On Israel

Yay! The not-so-obligatory Arab-Israeli Conflict post!

(Otherwise known as "I'm going to get a lot of flames".)

So there's this Twitter account, @UnifiedLeft. (Yeah, I'm a Twitter addict. You get used to it.) Now, I'm a crazy leftie and proud of it. I also believe that the Left should stop bickering and get its act together. So of course I ended up following it.

As with everything else, the Arab-Israeli Conflict gets divided along ideological lines, with conservatives being inclined to support Israel and liberals being inclined to support the Palestinians. Now, I'd be lying if I said I had no problem with that, but I can understand it. At least, I think I can understand it.

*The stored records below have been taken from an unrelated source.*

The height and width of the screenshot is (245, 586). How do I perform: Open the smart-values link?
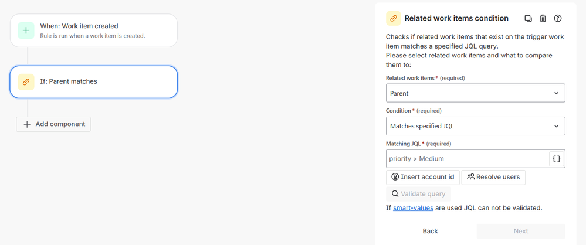[414, 207]
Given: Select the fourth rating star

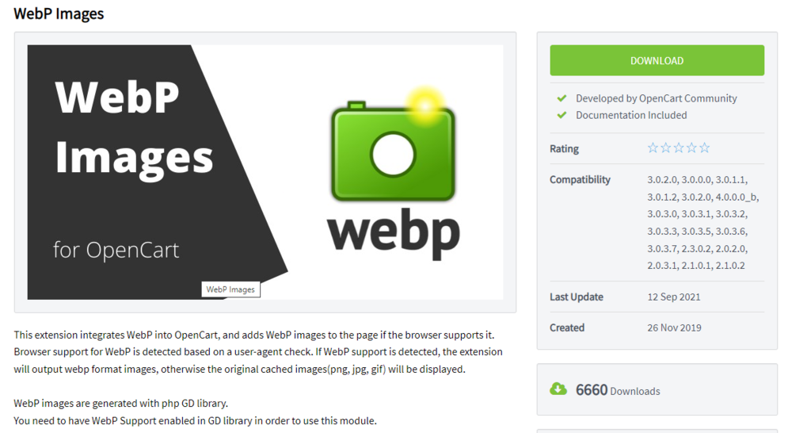Looking at the screenshot, I should [x=691, y=148].
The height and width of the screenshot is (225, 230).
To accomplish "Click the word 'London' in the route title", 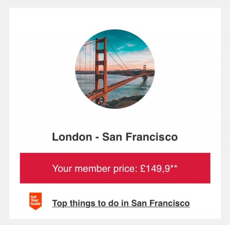I will point(72,137).
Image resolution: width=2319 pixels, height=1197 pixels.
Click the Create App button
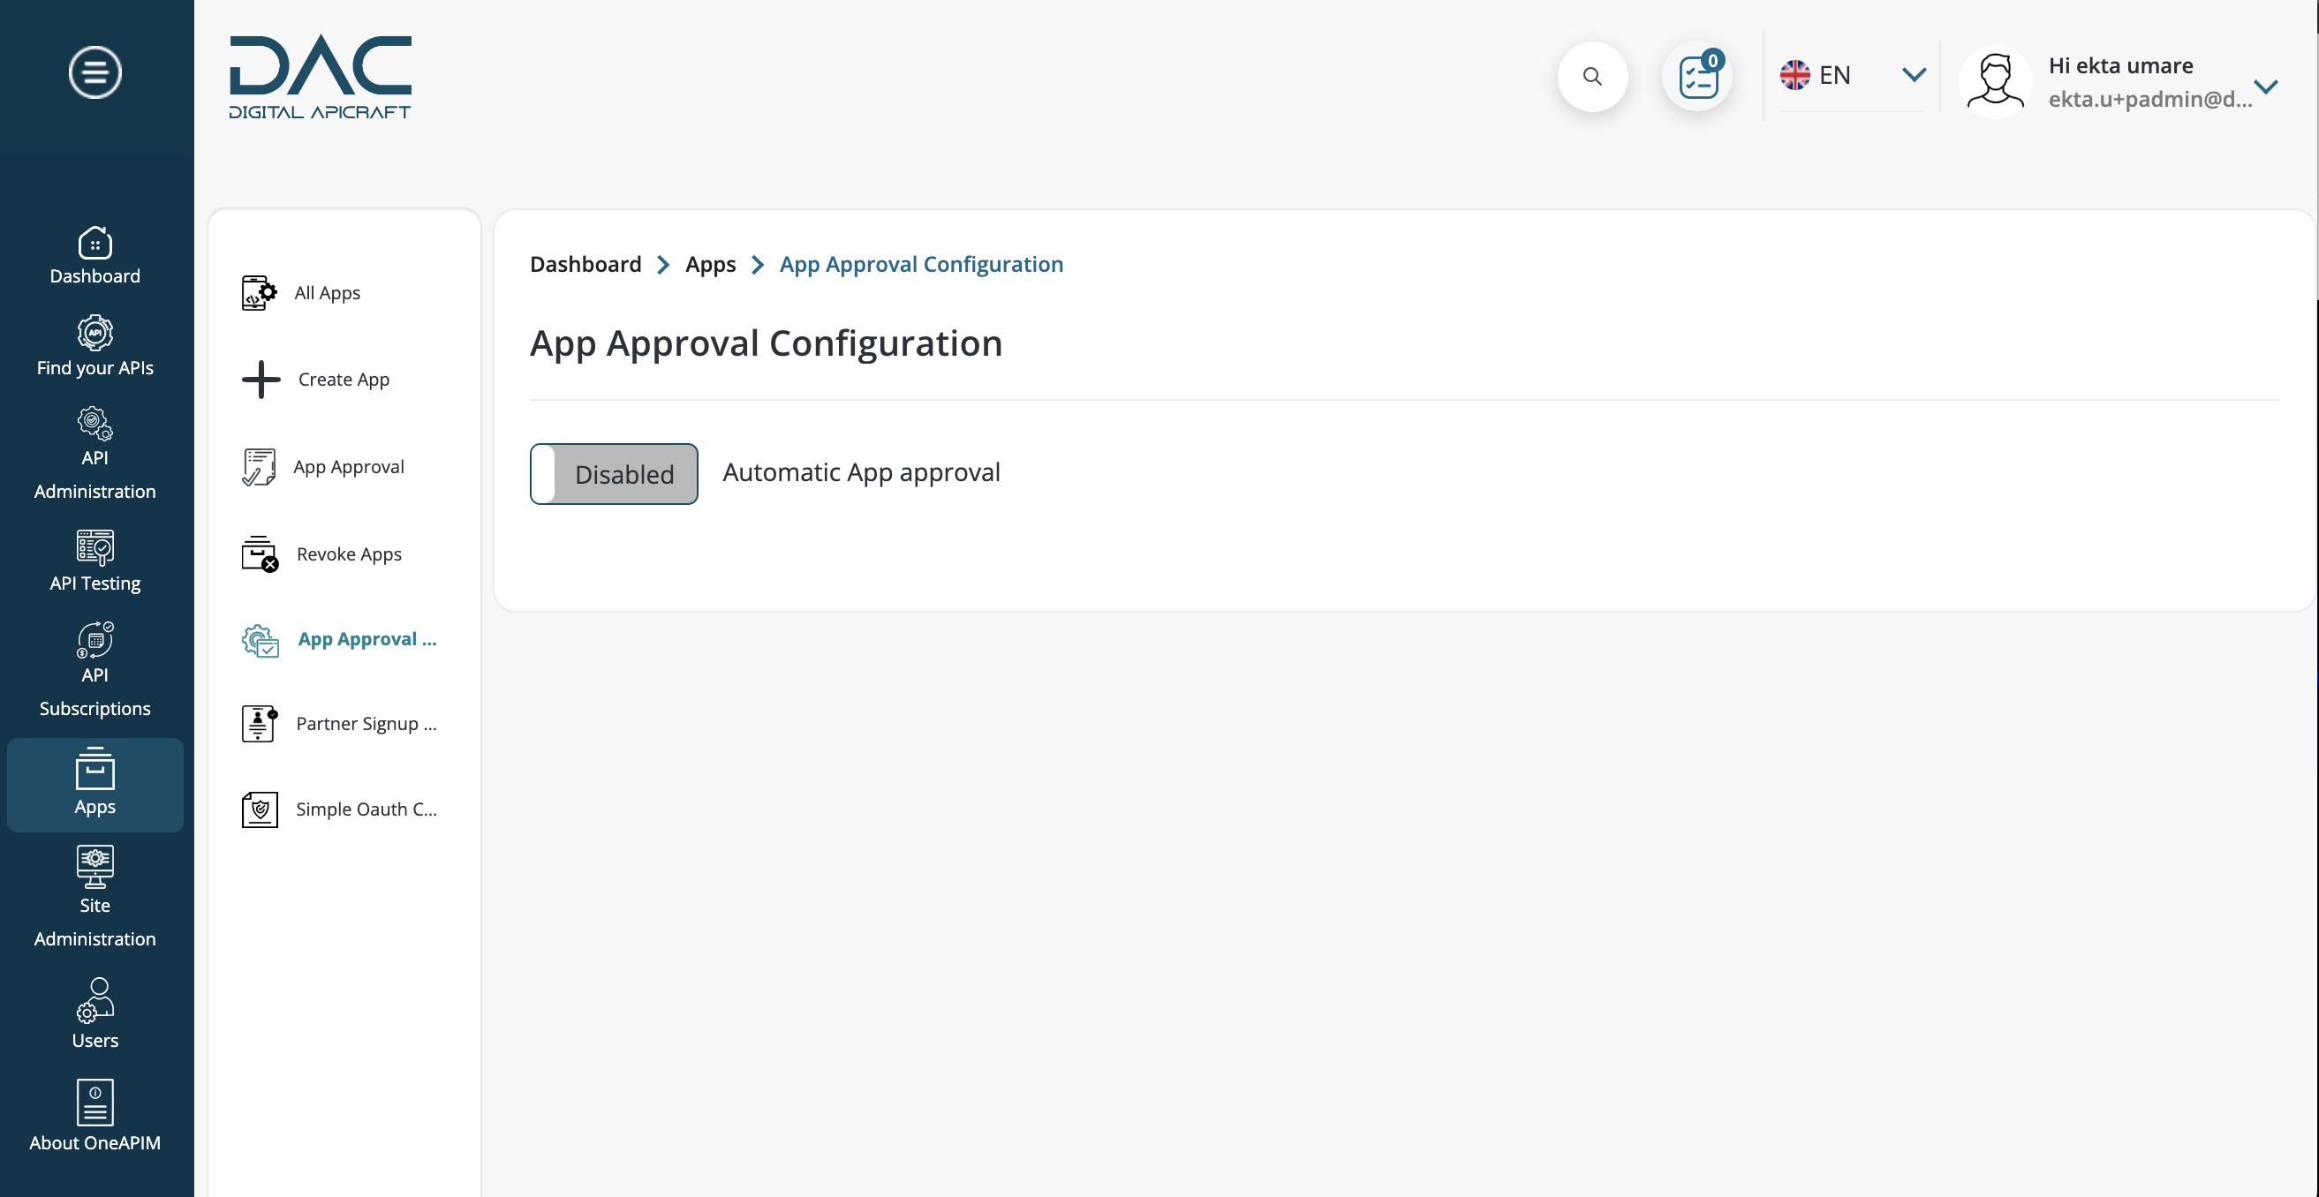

This is where things get complicated. I'm Israeli. So, according to liberals, I should be a racist, fascist Islamophobe who wants Israel to expand into the West Bank and gleefully kills Palestinian children before breakfast. The problem is that I'm not racist, I'm pretty much the opposite of fascist, I think Israel should at the very least stop building settlements (and it does need to pull out of most of the West Bank, though I'd let it keep most of Jerusalem), and I oppose the killing of innocents anywhere in the world. If you're going to point to Israel bombing schools and hospitals in Gaza, I don't agree with those actions - but when terrorists in the neighbouring country are trying to kill you and can reach targets within 20 minutes of your capital city, I can see where they're coming from. I still don't agree with it, I still think it's wrong, but I see little else that can be done.

Of course, according to the conservatives, I'm now a lily-livered anti-Semite who wants to hand the Holy Land over to the eeeeeeeebil Muslims. Never mind that you need a hell of a lot of conviction to be a moderate, never mind that given how both sides have killed without mercy at some point in their past and how both sides have good reasons for existing moderation is pretty much the only reasonable position, because I'm not flatly disregarding half the evidence in favour of rhetoric I must be weak in the head. Never mind that anti-Semitism is pretty much the last position I would take given my family history. Never mind that I support Israel's right to statehood, just as I support Palestine's right to statehood.

I don't like Israel being a "Jewish state": religion and the state should be separated. I don't like the increasing amount of racism and fundamentalism going on in Israel today: I know a lot of immigrants who say that Israel's changed, that these days they don't really want to go back because of what the country's become. (I know I'm not going back - Britain is my home now.) I don't like the settlements in the West Bank. I don't like the fundamentalists taking over the country. (Aside to Americans: the Tea Party is on very strong medication when compared to these guys. You might want to think twice, or three times, or a lot more than that, about putting them in power.) All the same, I have family there - good people who would never hurt anyone, not leering fascists who enjoy putting down innocents. It is for their sake that I'm standing up for a country which is going to the dogs - that and I pretty much owe my life to the Declaration of Balfour. (If anyone here is now going to decry me or my family as racist fascists based on the fact that we're Israeli and kind of owe our lives to Zionism, they shall be completely ignored, since they probably haven't read my post all that carefully - or indeed at all.)

So now I get to the meat of the post: @UnifiedLeft blaming Israel's condemnation on it being totally in the wrong. (Actually, I'm probably being a bit more reasonable than them, since they've called it fascist and Nazi. Despite all the bad stuff that the coalition government - which REALLY needs to go - has done, it is nowhere close to Hitler or Mussolini.) Cue me saying something along the lines of "you have a point, but you're assuming that the underdog is automatically good and Israel is automatically bad, whereas if you actually bothered to look at both sides you'd see how both have committed atrocities". For the record, as an aside, I disagreed with Netanyahu calling Israel a Jewish state. I also mentioned my dislike of Netanyahu and my support for the left, purely because it's the truth and I thought people would take that into account when discussing my points.

Apparently, I thought wrongly. Here are the two replies they sent me: I leave it up to you to judge them.

Reply 1
Reply 2

I don't appreciate the substitution of dogma for belief. I don't appreciate what seems to be "reverse Melanie Phillips".

Looks like @UnitedLeft are doing some pretty good things, but I still prefer reasoned debate to calling your opponents Nazis.